**Provided information**
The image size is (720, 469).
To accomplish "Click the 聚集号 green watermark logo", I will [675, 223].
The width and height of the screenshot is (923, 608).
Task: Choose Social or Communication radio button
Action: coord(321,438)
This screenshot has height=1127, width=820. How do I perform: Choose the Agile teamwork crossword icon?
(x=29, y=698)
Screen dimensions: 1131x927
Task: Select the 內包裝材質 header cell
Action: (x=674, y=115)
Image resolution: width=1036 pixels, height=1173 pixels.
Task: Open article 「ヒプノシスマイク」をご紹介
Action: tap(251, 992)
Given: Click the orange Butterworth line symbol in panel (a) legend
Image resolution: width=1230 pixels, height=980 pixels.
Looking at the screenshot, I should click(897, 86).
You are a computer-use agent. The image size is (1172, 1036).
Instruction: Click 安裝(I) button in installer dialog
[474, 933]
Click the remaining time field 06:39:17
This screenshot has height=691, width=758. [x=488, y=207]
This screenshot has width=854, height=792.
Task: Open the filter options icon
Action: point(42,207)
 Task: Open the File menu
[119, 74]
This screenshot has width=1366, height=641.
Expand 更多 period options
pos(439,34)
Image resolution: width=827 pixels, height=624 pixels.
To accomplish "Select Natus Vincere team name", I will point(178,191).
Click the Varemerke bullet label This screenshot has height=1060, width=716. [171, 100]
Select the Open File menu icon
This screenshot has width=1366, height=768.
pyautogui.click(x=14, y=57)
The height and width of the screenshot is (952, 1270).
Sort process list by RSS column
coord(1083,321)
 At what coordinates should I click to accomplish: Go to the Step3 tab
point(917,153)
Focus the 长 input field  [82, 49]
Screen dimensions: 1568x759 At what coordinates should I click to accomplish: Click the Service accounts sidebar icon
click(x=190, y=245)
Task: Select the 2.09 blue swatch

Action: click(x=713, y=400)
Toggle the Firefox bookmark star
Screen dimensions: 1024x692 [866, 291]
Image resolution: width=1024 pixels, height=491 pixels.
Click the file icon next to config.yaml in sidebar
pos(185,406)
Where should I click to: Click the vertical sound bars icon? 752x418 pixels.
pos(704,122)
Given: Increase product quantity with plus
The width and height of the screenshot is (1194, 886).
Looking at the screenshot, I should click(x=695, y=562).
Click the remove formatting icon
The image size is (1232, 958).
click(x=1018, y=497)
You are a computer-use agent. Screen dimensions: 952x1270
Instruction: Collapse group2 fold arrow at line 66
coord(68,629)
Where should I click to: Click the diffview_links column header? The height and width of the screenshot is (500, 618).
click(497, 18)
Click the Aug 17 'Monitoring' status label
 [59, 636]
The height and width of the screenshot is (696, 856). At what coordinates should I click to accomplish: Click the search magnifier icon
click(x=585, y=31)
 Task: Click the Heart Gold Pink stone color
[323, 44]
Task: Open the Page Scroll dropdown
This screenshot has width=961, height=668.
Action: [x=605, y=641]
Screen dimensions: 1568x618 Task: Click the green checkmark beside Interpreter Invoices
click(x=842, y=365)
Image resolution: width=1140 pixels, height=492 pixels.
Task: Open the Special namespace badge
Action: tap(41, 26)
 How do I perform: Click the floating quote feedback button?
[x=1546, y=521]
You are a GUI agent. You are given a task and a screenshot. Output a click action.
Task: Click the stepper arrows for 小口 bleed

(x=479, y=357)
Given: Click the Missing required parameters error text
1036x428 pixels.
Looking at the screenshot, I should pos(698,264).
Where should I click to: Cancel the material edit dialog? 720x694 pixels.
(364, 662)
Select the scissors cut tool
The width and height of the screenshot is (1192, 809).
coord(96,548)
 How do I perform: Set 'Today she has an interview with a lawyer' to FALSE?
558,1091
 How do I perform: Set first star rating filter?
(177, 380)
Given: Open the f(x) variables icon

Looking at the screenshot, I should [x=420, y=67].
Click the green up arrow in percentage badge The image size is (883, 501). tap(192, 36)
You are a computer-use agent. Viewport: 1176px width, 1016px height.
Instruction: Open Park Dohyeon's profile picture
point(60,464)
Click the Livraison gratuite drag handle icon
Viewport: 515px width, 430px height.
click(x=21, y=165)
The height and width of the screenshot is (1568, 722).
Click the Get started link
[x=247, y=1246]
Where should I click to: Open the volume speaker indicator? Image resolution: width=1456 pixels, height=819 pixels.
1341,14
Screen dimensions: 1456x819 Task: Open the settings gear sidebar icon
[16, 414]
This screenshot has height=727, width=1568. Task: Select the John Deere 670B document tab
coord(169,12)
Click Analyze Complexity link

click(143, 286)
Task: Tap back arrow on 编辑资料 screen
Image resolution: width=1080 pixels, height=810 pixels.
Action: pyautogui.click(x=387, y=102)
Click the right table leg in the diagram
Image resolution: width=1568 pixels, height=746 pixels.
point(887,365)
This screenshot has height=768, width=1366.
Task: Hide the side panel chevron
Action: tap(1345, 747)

**Work to complete**
Convert the rows above into a Markdown table with the columns No. and Line, numbering each non-blank line in order and leaving out blank lines.

**Problem solution**
| No. | Line |
|---|---|
| 1 | The image size is (720, 469). |
| 2 | To accomplish "Click the 聚集号 green watermark logo", I will [675, 223]. |
| 3 | The width and height of the screenshot is (923, 608). |
| 4 | Task: Choose Social or Communication radio button |
| 5 | Action: coord(321,438) |
| 6 | This screenshot has height=1127, width=820. How do I perform: Choose the Agile teamwork crossword icon? |
| 7 | (x=29, y=698) |
| 8 | Screen dimensions: 1131x927 |
| 9 | Task: Select the 內包裝材質 header cell |
| 10 | Action: (x=674, y=115) |
| 11 | Image resolution: width=1036 pixels, height=1173 pixels. |
| 12 | Task: Open article 「ヒプノシスマイク」をご紹介 |
| 13 | Action: tap(251, 992) |
| 14 | Given: Click the orange Butterworth line symbol in panel (a) legend |
| 15 | Image resolution: width=1230 pixels, height=980 pixels. |
| 16 | Looking at the screenshot, I should click(897, 86). |
| 17 | You are a computer-use agent. The image size is (1172, 1036). |
| 18 | Instruction: Click 安裝(I) button in installer dialog |
| 19 | [474, 933] |
| 20 | Click the remaining time field 06:39:17 |
| 21 | This screenshot has height=691, width=758. [x=488, y=207] |
| 22 | This screenshot has width=854, height=792. |
| 23 | Task: Open the filter options icon |
| 24 | Action: point(42,207) |
| 25 |  Task: Open the File menu |
| 26 | [119, 74] |
| 27 | This screenshot has width=1366, height=641. |
| 28 | Expand 更多 period options |
| 29 | pos(439,34) |
| 30 | Image resolution: width=827 pixels, height=624 pixels. |
| 31 | To accomplish "Select Natus Vincere team name", I will point(178,191). |
| 32 | Click the Varemerke bullet label This screenshot has height=1060, width=716. [171, 100] |
| 33 | Select the Open File menu icon |
| 34 | This screenshot has width=1366, height=768. |
| 35 | pyautogui.click(x=14, y=57) |
| 36 | The height and width of the screenshot is (952, 1270). |
| 37 | Sort process list by RSS column |
| 38 | coord(1083,321) |
| 39 |  At what coordinates should I click to accomplish: Go to the Step3 tab |
| 40 | point(917,153) |
| 41 | Focus the 长 input field  [82, 49] |
| 42 | Screen dimensions: 1568x759 At what coordinates should I click to accomplish: Click the Service accounts sidebar icon |
| 43 | click(x=190, y=245) |
| 44 | Task: Select the 2.09 blue swatch |
| 45 | Action: click(x=713, y=400) |
| 46 | Toggle the Firefox bookmark star |
| 47 | Screen dimensions: 1024x692 [866, 291] |
| 48 | Image resolution: width=1024 pixels, height=491 pixels. |
| 49 | Click the file icon next to config.yaml in sidebar |
| 50 | pos(185,406) |
| 51 | Where should I click to: Click the vertical sound bars icon? 752x418 pixels. |
| 52 | pos(704,122) |
| 53 | Given: Increase product quantity with plus |
| 54 | The width and height of the screenshot is (1194, 886). |
| 55 | Looking at the screenshot, I should click(x=695, y=562). |
| 56 | Click the remove formatting icon |
| 57 | The image size is (1232, 958). |
| 58 | click(x=1018, y=497) |
| 59 | You are a computer-use agent. Screen dimensions: 952x1270 |
| 60 | Instruction: Collapse group2 fold arrow at line 66 |
| 61 | coord(68,629) |
| 62 | Where should I click to: Click the diffview_links column header? The height and width of the screenshot is (500, 618). |
| 63 | click(497, 18) |
| 64 | Click the Aug 17 'Monitoring' status label |
| 65 |  [59, 636] |
| 66 | The height and width of the screenshot is (696, 856). At what coordinates should I click to accomplish: Click the search magnifier icon |
| 67 | click(x=585, y=31) |
| 68 |  Task: Click the Heart Gold Pink stone color |
| 69 | [323, 44] |
| 70 | Task: Open the Page Scroll dropdown |
| 71 | This screenshot has width=961, height=668. |
| 72 | Action: [x=605, y=641] |
| 73 | Screen dimensions: 1568x618 Task: Click the green checkmark beside Interpreter Invoices |
| 74 | click(x=842, y=365) |
| 75 | Image resolution: width=1140 pixels, height=492 pixels. |
| 76 | Task: Open the Special namespace badge |
| 77 | Action: tap(41, 26) |
| 78 |  How do I perform: Click the floating quote feedback button? |
| 79 | [x=1546, y=521] |
| 80 | You are a GUI agent. You are given a task and a screenshot. Output a click action. |
| 81 | Task: Click the stepper arrows for 小口 bleed |
| 82 | (x=479, y=357) |
| 83 | Given: Click the Missing required parameters error text |
| 84 | 1036x428 pixels. |
| 85 | Looking at the screenshot, I should pos(698,264). |
| 86 | Where should I click to: Cancel the material edit dialog? 720x694 pixels. |
| 87 | (364, 662) |
| 88 | Select the scissors cut tool |
| 89 | The width and height of the screenshot is (1192, 809). |
| 90 | coord(96,548) |
| 91 |  How do I perform: Set 'Today she has an interview with a lawyer' to FALSE? |
| 92 | 558,1091 |
| 93 |  How do I perform: Set first star rating filter? |
| 94 | (177, 380) |
| 95 | Given: Open the f(x) variables icon |
| 96 | Looking at the screenshot, I should [x=420, y=67]. |
| 97 | Click the green up arrow in percentage badge The image size is (883, 501). tap(192, 36) |
| 98 | You are a computer-use agent. Viewport: 1176px width, 1016px height. |
| 99 | Instruction: Open Park Dohyeon's profile picture |
| 100 | point(60,464) |
| 101 | Click the Livraison gratuite drag handle icon |
| 102 | Viewport: 515px width, 430px height. |
| 103 | click(x=21, y=165) |
| 104 | The height and width of the screenshot is (1568, 722). |
| 105 | Click the Get started link |
| 106 | [x=247, y=1246] |
| 107 | Where should I click to: Open the volume speaker indicator? Image resolution: width=1456 pixels, height=819 pixels. |
| 108 | 1341,14 |
| 109 | Screen dimensions: 1456x819 Task: Open the settings gear sidebar icon |
| 110 | [16, 414] |
| 111 | This screenshot has height=727, width=1568. Task: Select the John Deere 670B document tab |
| 112 | coord(169,12) |
| 113 | Click Analyze Complexity link |
| 114 | click(143, 286) |
| 115 | Task: Tap back arrow on 编辑资料 screen |
| 116 | Image resolution: width=1080 pixels, height=810 pixels. |
| 117 | Action: pyautogui.click(x=387, y=102) |
| 118 | Click the right table leg in the diagram |
| 119 | Image resolution: width=1568 pixels, height=746 pixels. |
| 120 | point(887,365) |
| 121 | This screenshot has height=768, width=1366. |
| 122 | Task: Hide the side panel chevron |
| 123 | Action: tap(1345, 747) |